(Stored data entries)
****

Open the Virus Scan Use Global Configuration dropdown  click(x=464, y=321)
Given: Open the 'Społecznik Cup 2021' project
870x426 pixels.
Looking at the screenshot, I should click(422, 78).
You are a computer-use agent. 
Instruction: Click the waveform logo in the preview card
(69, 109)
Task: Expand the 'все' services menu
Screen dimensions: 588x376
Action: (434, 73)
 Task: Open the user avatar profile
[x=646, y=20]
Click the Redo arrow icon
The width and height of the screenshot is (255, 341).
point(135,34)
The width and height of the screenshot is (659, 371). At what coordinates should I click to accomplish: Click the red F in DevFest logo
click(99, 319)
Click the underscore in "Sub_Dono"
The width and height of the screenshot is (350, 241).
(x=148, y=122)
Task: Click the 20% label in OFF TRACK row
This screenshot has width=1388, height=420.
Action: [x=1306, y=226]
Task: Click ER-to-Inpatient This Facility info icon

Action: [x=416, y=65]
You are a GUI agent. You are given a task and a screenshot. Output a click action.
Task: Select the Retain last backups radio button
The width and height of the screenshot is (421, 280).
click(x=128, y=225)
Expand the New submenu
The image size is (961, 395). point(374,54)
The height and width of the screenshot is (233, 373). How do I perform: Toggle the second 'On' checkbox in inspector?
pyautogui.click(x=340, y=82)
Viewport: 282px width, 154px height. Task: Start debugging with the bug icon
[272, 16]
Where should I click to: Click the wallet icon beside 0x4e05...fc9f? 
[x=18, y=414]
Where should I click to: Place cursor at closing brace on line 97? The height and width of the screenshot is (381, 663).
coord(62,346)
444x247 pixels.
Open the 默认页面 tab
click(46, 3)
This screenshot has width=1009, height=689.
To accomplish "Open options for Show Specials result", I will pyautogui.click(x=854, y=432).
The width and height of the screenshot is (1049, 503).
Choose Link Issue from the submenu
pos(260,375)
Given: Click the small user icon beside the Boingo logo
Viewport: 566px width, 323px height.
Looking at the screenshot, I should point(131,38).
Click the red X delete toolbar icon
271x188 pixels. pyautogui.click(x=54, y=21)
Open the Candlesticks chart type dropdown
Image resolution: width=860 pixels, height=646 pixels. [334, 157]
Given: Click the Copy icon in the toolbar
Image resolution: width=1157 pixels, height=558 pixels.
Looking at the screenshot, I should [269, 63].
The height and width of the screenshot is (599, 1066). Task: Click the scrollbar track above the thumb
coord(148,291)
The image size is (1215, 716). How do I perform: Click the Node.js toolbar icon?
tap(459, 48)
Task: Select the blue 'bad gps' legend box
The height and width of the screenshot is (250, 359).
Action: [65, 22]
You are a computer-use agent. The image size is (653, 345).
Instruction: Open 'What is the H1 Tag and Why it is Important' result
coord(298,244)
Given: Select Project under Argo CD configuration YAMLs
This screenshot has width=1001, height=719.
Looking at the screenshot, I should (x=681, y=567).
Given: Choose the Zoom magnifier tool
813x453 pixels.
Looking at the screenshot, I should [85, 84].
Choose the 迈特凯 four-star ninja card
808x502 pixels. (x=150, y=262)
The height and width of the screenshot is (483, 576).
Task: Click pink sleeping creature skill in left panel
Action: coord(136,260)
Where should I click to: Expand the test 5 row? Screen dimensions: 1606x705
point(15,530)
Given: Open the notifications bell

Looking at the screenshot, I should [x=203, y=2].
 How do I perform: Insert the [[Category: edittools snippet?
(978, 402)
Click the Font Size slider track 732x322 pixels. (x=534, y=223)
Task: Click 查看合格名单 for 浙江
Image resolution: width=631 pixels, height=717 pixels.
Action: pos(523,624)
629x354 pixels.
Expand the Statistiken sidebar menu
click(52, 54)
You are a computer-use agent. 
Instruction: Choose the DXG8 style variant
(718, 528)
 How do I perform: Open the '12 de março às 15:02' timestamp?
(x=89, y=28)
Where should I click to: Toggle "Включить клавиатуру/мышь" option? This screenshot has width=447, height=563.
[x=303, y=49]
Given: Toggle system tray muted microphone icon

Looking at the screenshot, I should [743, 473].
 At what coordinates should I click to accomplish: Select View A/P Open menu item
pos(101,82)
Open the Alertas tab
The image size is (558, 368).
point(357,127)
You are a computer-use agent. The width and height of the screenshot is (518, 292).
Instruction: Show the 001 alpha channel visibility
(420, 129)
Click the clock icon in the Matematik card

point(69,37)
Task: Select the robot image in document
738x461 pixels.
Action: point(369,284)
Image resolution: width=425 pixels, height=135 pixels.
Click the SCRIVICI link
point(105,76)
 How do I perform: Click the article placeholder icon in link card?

****

Task goal —
Every line of the data above should be copied exactly.

Task solution —
Open the Virus Scan Use Global Configuration dropdown  click(x=464, y=321)
Given: Open the 'Społecznik Cup 2021' project
870x426 pixels.
Looking at the screenshot, I should click(422, 78).
You are a computer-use agent. 
Instruction: Click the waveform logo in the preview card
(69, 109)
Task: Expand the 'все' services menu
Screen dimensions: 588x376
Action: (434, 73)
 Task: Open the user avatar profile
[x=646, y=20]
Click the Redo arrow icon
The width and height of the screenshot is (255, 341).
point(135,34)
The width and height of the screenshot is (659, 371). At what coordinates should I click to accomplish: Click the red F in DevFest logo
click(99, 319)
Click the underscore in "Sub_Dono"
The width and height of the screenshot is (350, 241).
(x=148, y=122)
Task: Click the 20% label in OFF TRACK row
This screenshot has width=1388, height=420.
Action: [x=1306, y=226]
Task: Click ER-to-Inpatient This Facility info icon

Action: [x=416, y=65]
You are a GUI agent. You are given a task and a screenshot. Output a click action.
Task: Select the Retain last backups radio button
The width and height of the screenshot is (421, 280).
click(x=128, y=225)
Expand the New submenu
The image size is (961, 395). point(374,54)
The height and width of the screenshot is (233, 373). How do I perform: Toggle the second 'On' checkbox in inspector?
pyautogui.click(x=340, y=82)
Viewport: 282px width, 154px height. Task: Start debugging with the bug icon
[272, 16]
Where should I click to: Click the wallet icon beside 0x4e05...fc9f? 
[x=18, y=414]
Where should I click to: Place cursor at closing brace on line 97? The height and width of the screenshot is (381, 663).
coord(62,346)
444x247 pixels.
Open the 默认页面 tab
click(46, 3)
This screenshot has width=1009, height=689.
To accomplish "Open options for Show Specials result", I will pyautogui.click(x=854, y=432).
The width and height of the screenshot is (1049, 503).
Choose Link Issue from the submenu
pos(260,375)
Given: Click the small user icon beside the Boingo logo
Viewport: 566px width, 323px height.
Looking at the screenshot, I should point(131,38).
Click the red X delete toolbar icon
271x188 pixels. pyautogui.click(x=54, y=21)
Open the Candlesticks chart type dropdown
Image resolution: width=860 pixels, height=646 pixels. [334, 157]
Given: Click the Copy icon in the toolbar
Image resolution: width=1157 pixels, height=558 pixels.
Looking at the screenshot, I should [269, 63].
The height and width of the screenshot is (599, 1066). Task: Click the scrollbar track above the thumb
coord(148,291)
The image size is (1215, 716). How do I perform: Click the Node.js toolbar icon?
tap(459, 48)
Task: Select the blue 'bad gps' legend box
The height and width of the screenshot is (250, 359).
Action: [65, 22]
You are a computer-use agent. The image size is (653, 345).
Instruction: Open 'What is the H1 Tag and Why it is Important' result
coord(298,244)
Given: Select Project under Argo CD configuration YAMLs
This screenshot has width=1001, height=719.
Looking at the screenshot, I should (x=681, y=567).
Given: Choose the Zoom magnifier tool
813x453 pixels.
Looking at the screenshot, I should [85, 84].
Choose the 迈特凯 four-star ninja card
808x502 pixels. (x=150, y=262)
The height and width of the screenshot is (483, 576).
Task: Click pink sleeping creature skill in left panel
Action: coord(136,260)
Where should I click to: Expand the test 5 row? Screen dimensions: 1606x705
point(15,530)
Given: Open the notifications bell

Looking at the screenshot, I should [x=203, y=2].
 How do I perform: Insert the [[Category: edittools snippet?
(978, 402)
Click the Font Size slider track 732x322 pixels. (x=534, y=223)
Task: Click 查看合格名单 for 浙江
Image resolution: width=631 pixels, height=717 pixels.
Action: pos(523,624)
629x354 pixels.
Expand the Statistiken sidebar menu
click(52, 54)
You are a computer-use agent. 
Instruction: Choose the DXG8 style variant
(718, 528)
 How do I perform: Open the '12 de março às 15:02' timestamp?
(x=89, y=28)
Where should I click to: Toggle "Включить клавиатуру/мышь" option? This screenshot has width=447, height=563.
[x=303, y=49]
Given: Toggle system tray muted microphone icon

Looking at the screenshot, I should [743, 473].
 At what coordinates should I click to accomplish: Select View A/P Open menu item
pos(101,82)
Open the Alertas tab
The image size is (558, 368).
point(357,127)
You are a computer-use agent. The width and height of the screenshot is (518, 292).
Instruction: Show the 001 alpha channel visibility
(420, 129)
Click the clock icon in the Matematik card

point(69,37)
Task: Select the robot image in document
738x461 pixels.
Action: point(369,284)
Image resolution: width=425 pixels, height=135 pixels.
Click the SCRIVICI link
point(105,76)
 How do I perform: Click the article placeholder icon in link card?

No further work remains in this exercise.